The journal was established in 1905 by the Modern Humanities Research Association alongside contemporary initiatives at British Academy, Royal Society of Literature, Cambridge University Press and periodicals like The Athenaeum and The Fortnightly Review. Early editors included scholars linked to King's College London, University of Glasgow, University of Edinburgh and intellectual networks around Edwardian era literary studies, with discussions shaped by debates at conferences such as the International Congress of Arts and Sciences and responses to movements like Symbolism, Decadence and the aftermath of the Franco-Prussian War in continental scholarship. Throughout the twentieth century the journal engaged with criticism arising from Modernism, Structuralism, Post-structuralism and work associated with figures like Roland Barthes, Mikhail Bakhtin, Jacques Derrida and Michel Foucault, while navigating institutional shifts during World War I and World War II. More recent decades saw contributions responding to developments at European Union cultural policy debates and collaborations with centers such as Centre National de la Recherche Scientifique and the American Comparative Literature Association.
Scope covers literary history, textual criticism, philology, translation studies and comparative literature with articles on authors including John Milton, Geoffrey Chaucer, Dante Alighieri, Alessandro Manzoni, Gustave Flaubert, Anton Chekhov, Leo Tolstoy, Homer and Sophocles when connected to modern-language reception. The journal publishes essays, review articles, notes on manuscript discoveries, bibliographies and reviews of monographs from presses such as Oxford University Press, Cambridge University Press, Routledge, Harvard University Press and Yale University Press. Special issues have addressed themes involving Romanticism, Realism (literary movement), Victorian literature, Fin de siècle, Baroque literature and intersections with theatre studies referencing productions at Globe Theatre, Comédie-Française, Teatro Real and criticism relating to directors like Konstantin Stanislavski and Bertolt Brecht.
Published quarterly in London, the journal is distributed to libraries and subscribers in collaboration with university presses and indexing services including listings in databases maintained by British Library, Library of Congress, JSTOR, Project MUSE and bibliographic records used by scholars at Yale University, Columbia University, University of Chicago and national bibliographies in France, Germany and Spain. Back issues are preserved in major repositories such as Bodleian Library, Cambridge University Library and digitization partnerships have involved archives like The National Archives (United Kingdom) and consortia associated with HathiTrust and international catalogues used by researchers at Stanford University and University of Toronto.
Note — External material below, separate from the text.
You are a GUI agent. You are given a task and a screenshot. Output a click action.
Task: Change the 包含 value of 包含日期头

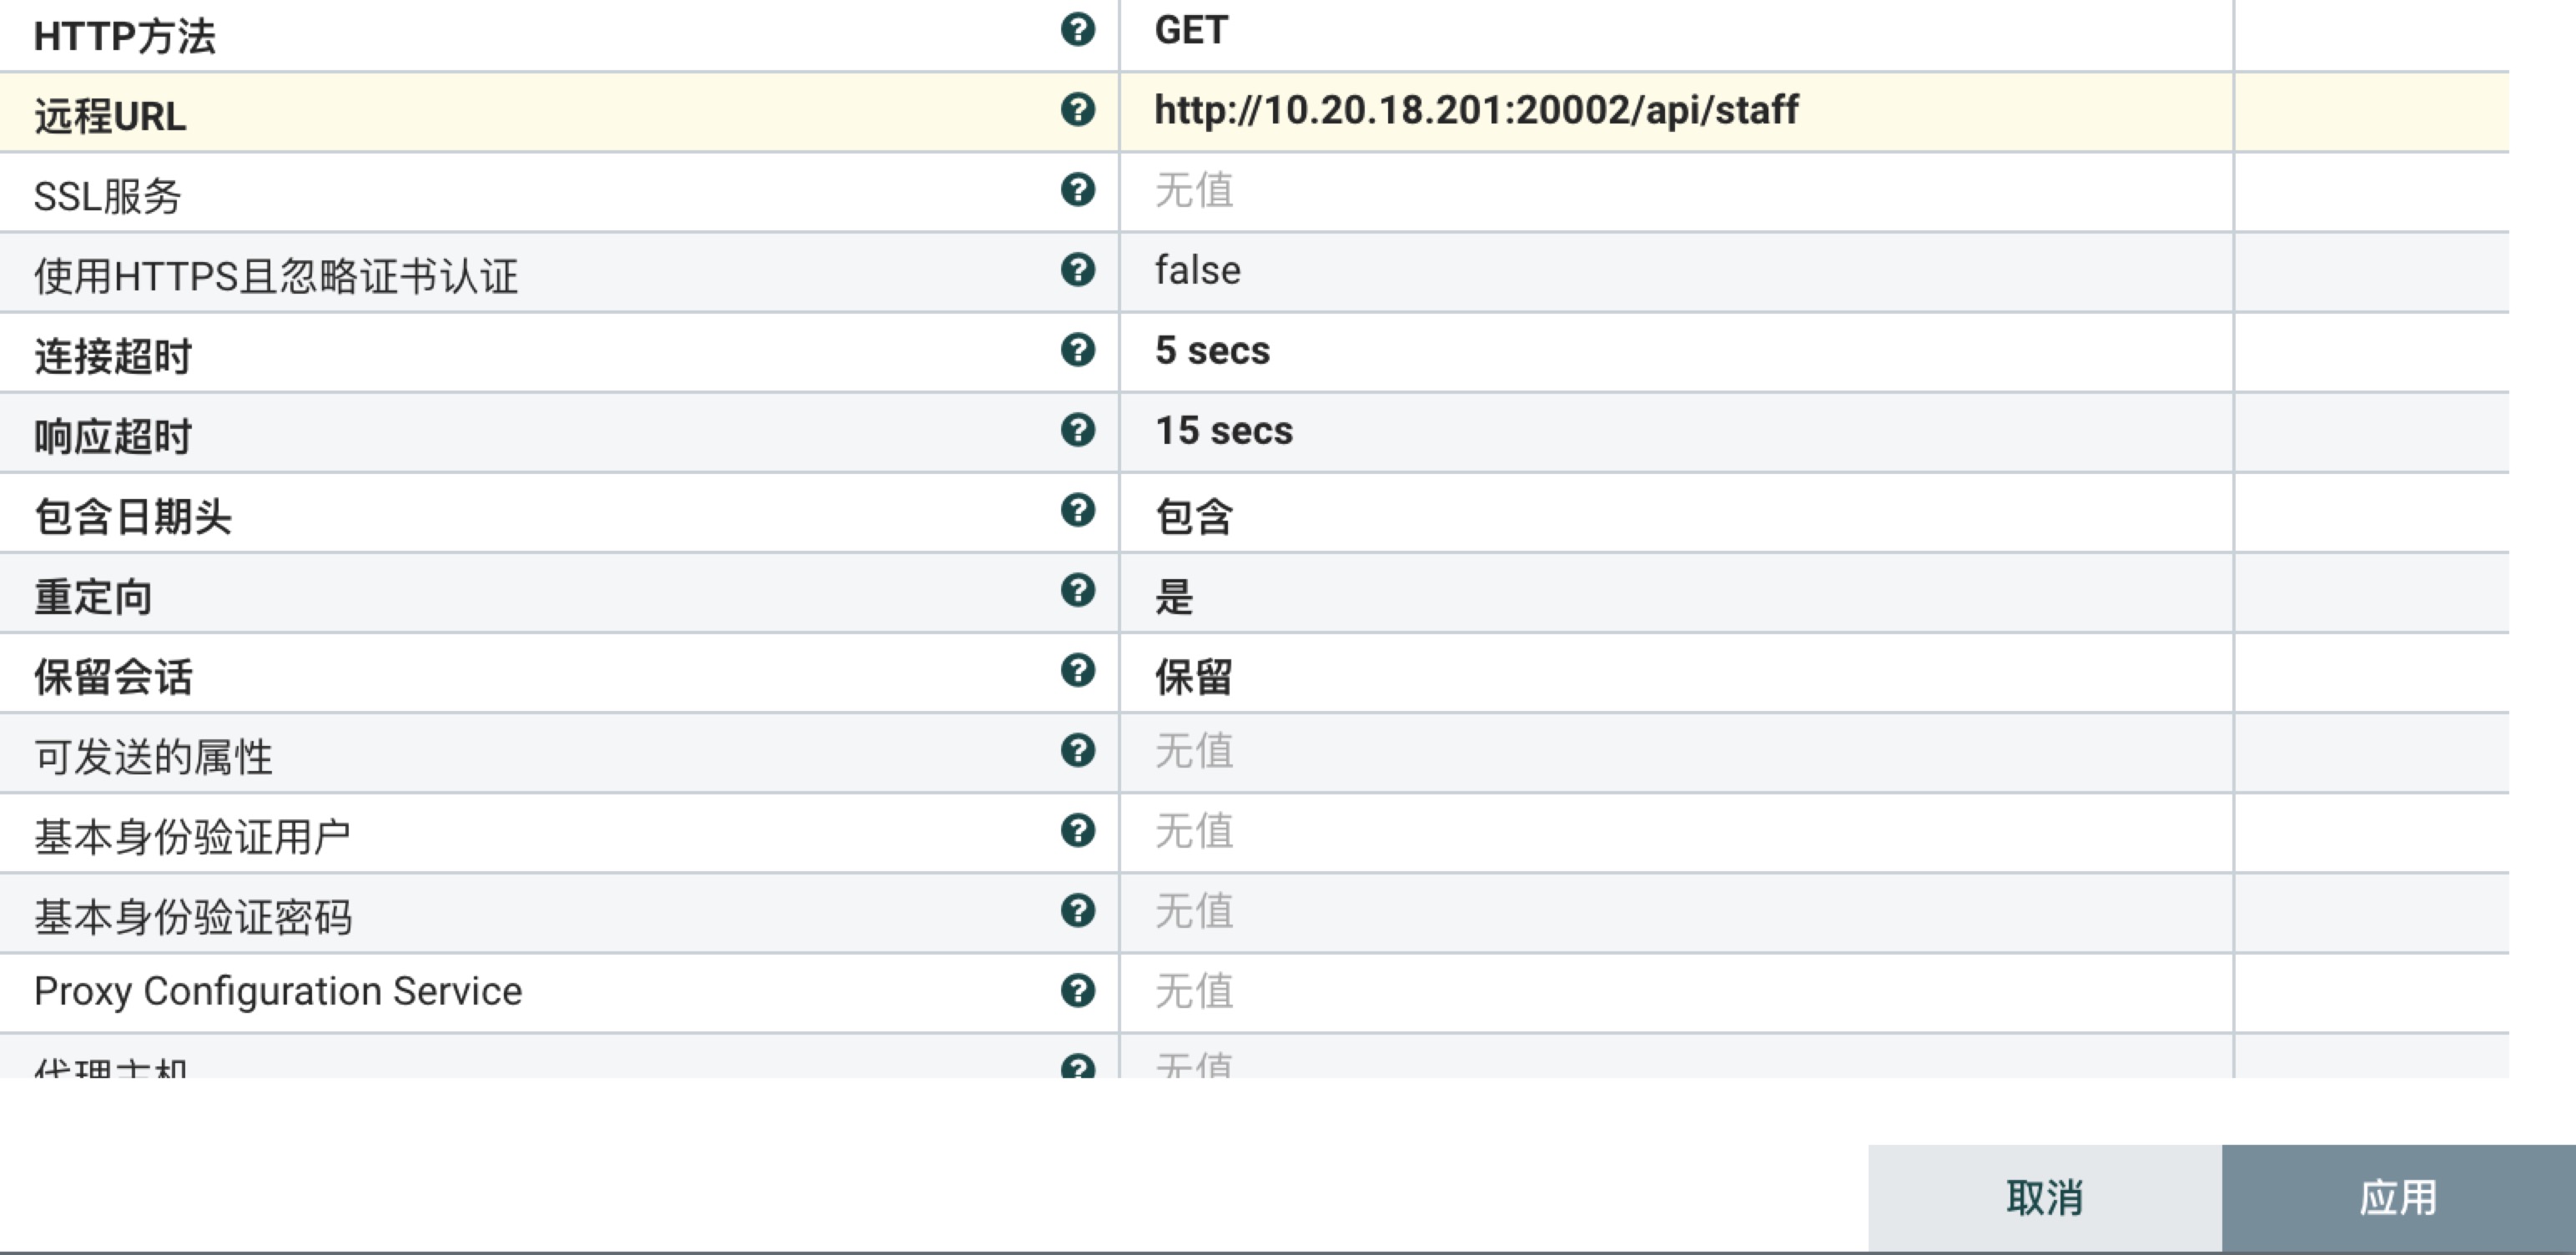click(1676, 513)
The editorial board comprises scholars affiliated with departments at University College London, University of Manchester, King's College London, SOAS University of London, Durham University and universities across Europe and North America including University of Edinburgh, McGill University, University of California, Berkeley and University of Michigan. Manuscripts undergo refereeing by experts in areas such as Spanish Golden Age, Portuguese literature, Italian Renaissance, Germanic philology and Slavic studies with standards comparable to those of the Modern Language Association and peer-review practices discussed at meetings of the European Association for the Study of English and the International Comparative Literature Association.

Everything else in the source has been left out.